Question

The coefficient of linear expansion of glass is $8 \times {10^{ - 6}}{/^ \circ }C$ and the coefficient of real expansion of mercury is $180 \times {10^{ - 6}}{/^ \circ }C$. The coefficient of apparent expansion of mercury in glass vessel is:
A: $204 \times {10^{ - 6}}{/^ \circ }C$
B: $7.5 \times {10^{ - 6}}{/^ \circ }C$
C: $18 \times {10^{ - 5}}{/^ \circ }C$
D: $156 \times {10^{\, - 6}}{/^ \circ }C$

Answer 1

Hint:When a body is exposed to a temperature change it undergoes some deformations. If the rise of temperature is positive i.e. the temperature is increasing the body expands, but if the temperature decreases i.e. the temperature change is negative then the body contracts.

Complete solution:
What is thermal expansion?
When a body is exposed to a rise in temperature the body expands. The expansion length is directly proportional to the product of its initial length and the rise in temperature. Thus mathematically it is given by;
$\Delta l \propto {l_0}\Delta T$
Thus, $\Delta l = \alpha {l_0}\Delta T$
Here, $\Delta l$ is the change in length and ${l_0}$ is the initial length, $\Delta T$ is the rise in temperature and $\alpha $ is the coefficient of linear expansion.
Now, if length can increase then so can area and volume.
Thus the surface area of the body increases when temperature increases, similarly, the volume increases as well.
But the relationship is not the same.
Because of dimensional issues the coefficient of linear expansion is not equal to coefficient of area expansion.
Similarly it is not equal to the coefficient of volumetric expansion.
However both the coefficients are related to the coefficient of linear expansion as given below;
$\beta = 2\alpha $ Here, $\beta $ is the coefficient of area expansion and $\alpha $ is the coefficient of linear expansion.
Also, $\gamma = 3\alpha $ Here, $\gamma $ is the coefficient of volumetric expansion and $\alpha $ is the coefficient of linear expansion.
Now let us consider a system of two bodies.
Let the first body be the vessel in which the second body is kept.
Then the equivalent coefficient of expansion of the system is called the coefficient of absolute expansion or the coefficient of real expansion of the second body.
If ${\gamma _{real}}$ is the coefficient of real expansion of the second body and ${\gamma _{apparent}}$ is the coefficient of apparent (normal volumetric) expansion.
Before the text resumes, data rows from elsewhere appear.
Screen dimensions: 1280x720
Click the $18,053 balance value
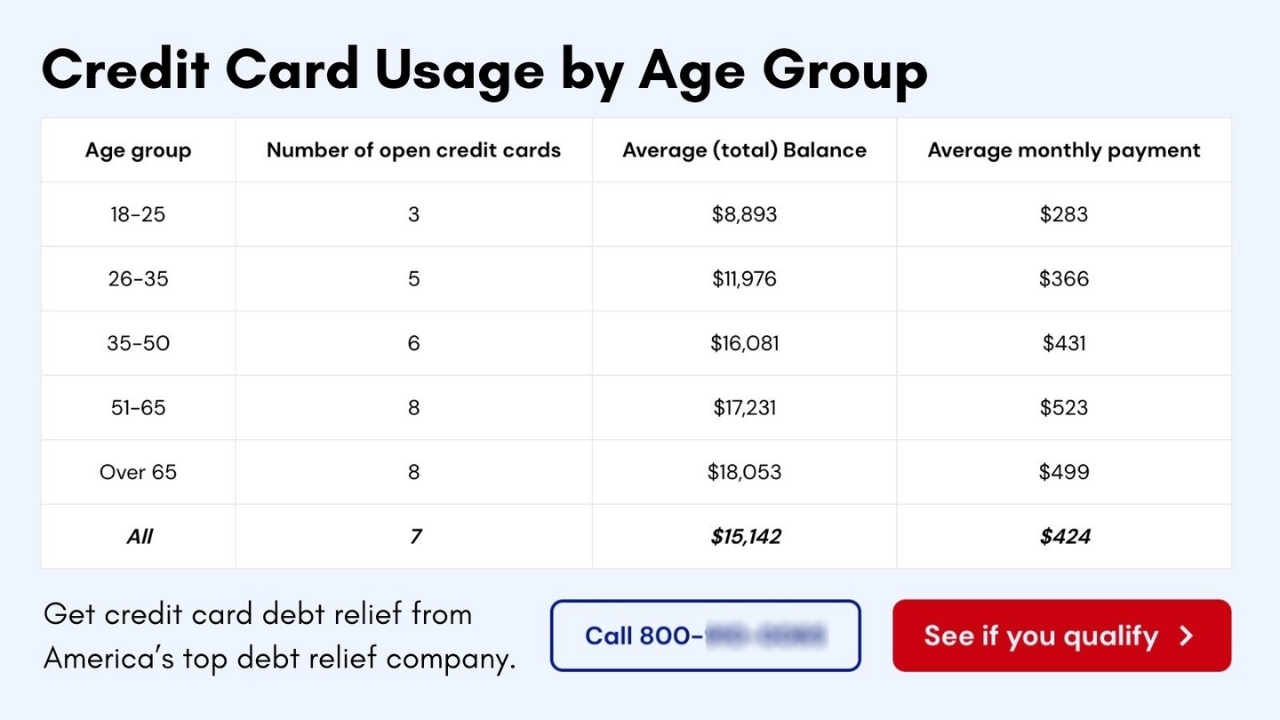coord(744,472)

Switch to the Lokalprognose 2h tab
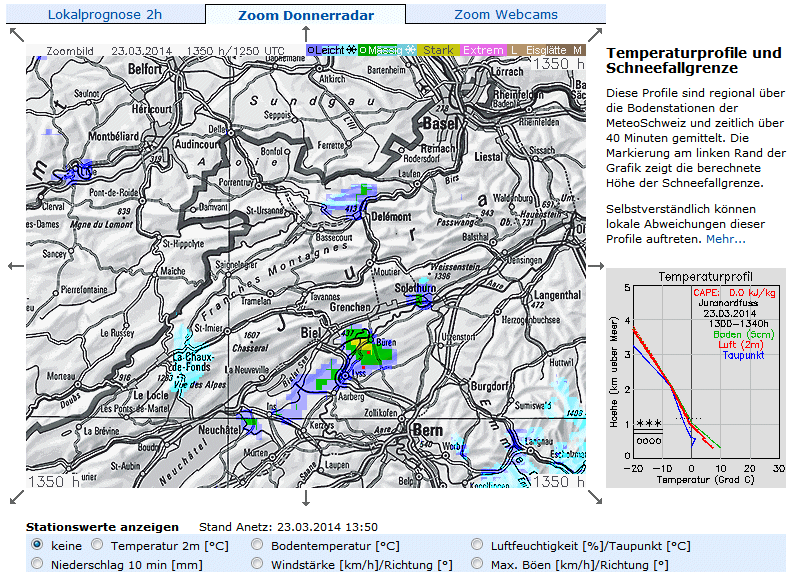(x=104, y=15)
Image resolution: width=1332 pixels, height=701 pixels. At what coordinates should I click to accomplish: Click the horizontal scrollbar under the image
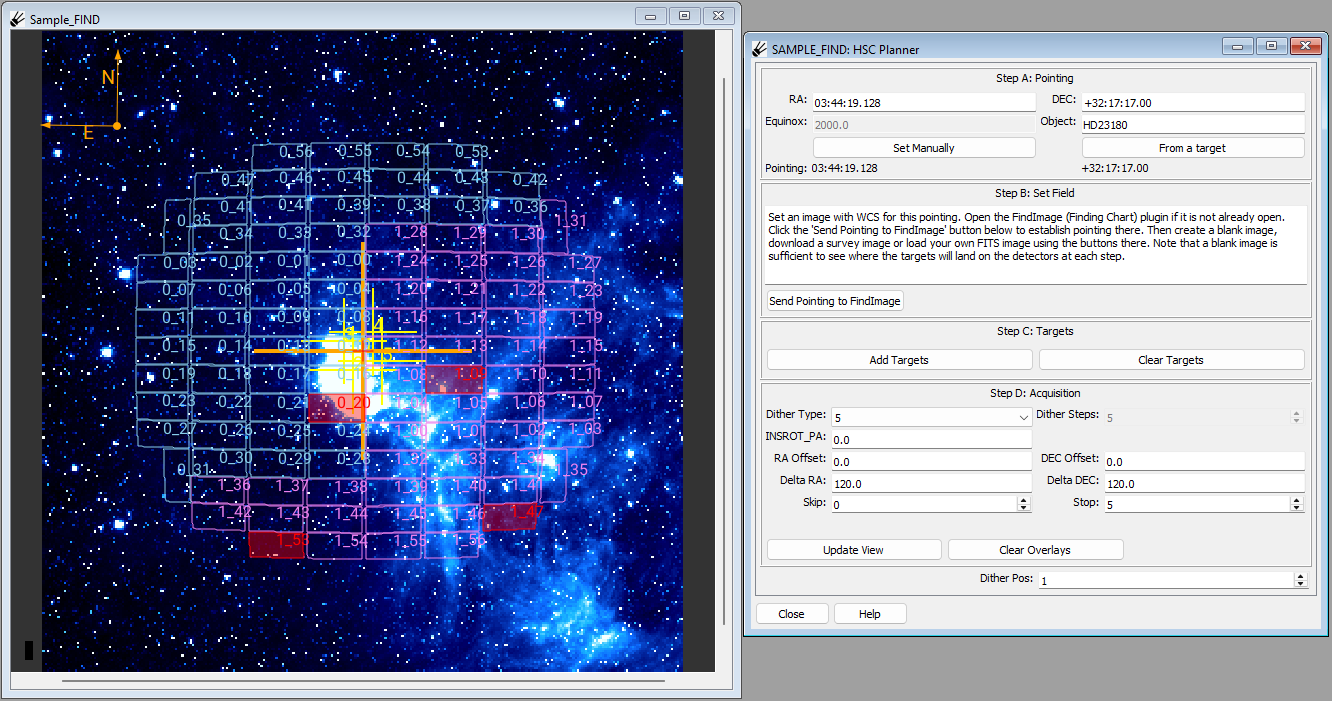pyautogui.click(x=363, y=681)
And ${\gamma _{vessel}}$ is the coefficient of apparent (normal volumetric) expansion of the first body then mathematically;
${\gamma _{real}} = {\gamma _{apparent}} + {\gamma _{vessel}}$
For instance in the question it is given that the mercury is stored in the glass vessel, so, the coefficient of real expansion of mercury is given as;
${\gamma _{real}} = 180 \times {10^{ - 6}}{/^ \circ }C$
Also the coefficient of linear expansion of glass is given;
${\alpha _{glass}} = 8 \times {10^{ - 6}}{/^ \circ }C$
Thus the coefficient of volumetric expansion of the glass vessel is given by;
${\gamma _{vessel}} = 3{\alpha _{glass}}$
$ \Rightarrow {\gamma _{vessel}} = 3 \times 8 \times {10^{ - 6}} = 24 \times {10^{ - 6}}{/^ \circ }C$
Now since mercury is kept in the glass vessel the coefficient of real expansion of mercury is given by;
${\gamma _{real}} = {\gamma _{apparent}} + {\gamma _{vessel}}$
Substituting the values we get;
$ \Rightarrow 180 \times {10^{ - 6}} = {\gamma _{apparent}} + 24 \times {10^{ - 6}}$
$ \Rightarrow {\gamma _{apparent}} = (180 - 24) \times {10^{ - 6}}$
$\therefore {\gamma _{apparent}} = 156 \times {10^{ - 6}}{/^ \circ }C$

Therefore, option D is correct.

Note:
-The relations between all the coefficients must be remembered.
-The coefficients of real and apparent expansion are always the volumetric coefficients.
-Do not get confused with linear coefficients, you cannot store anything in a body with no volume.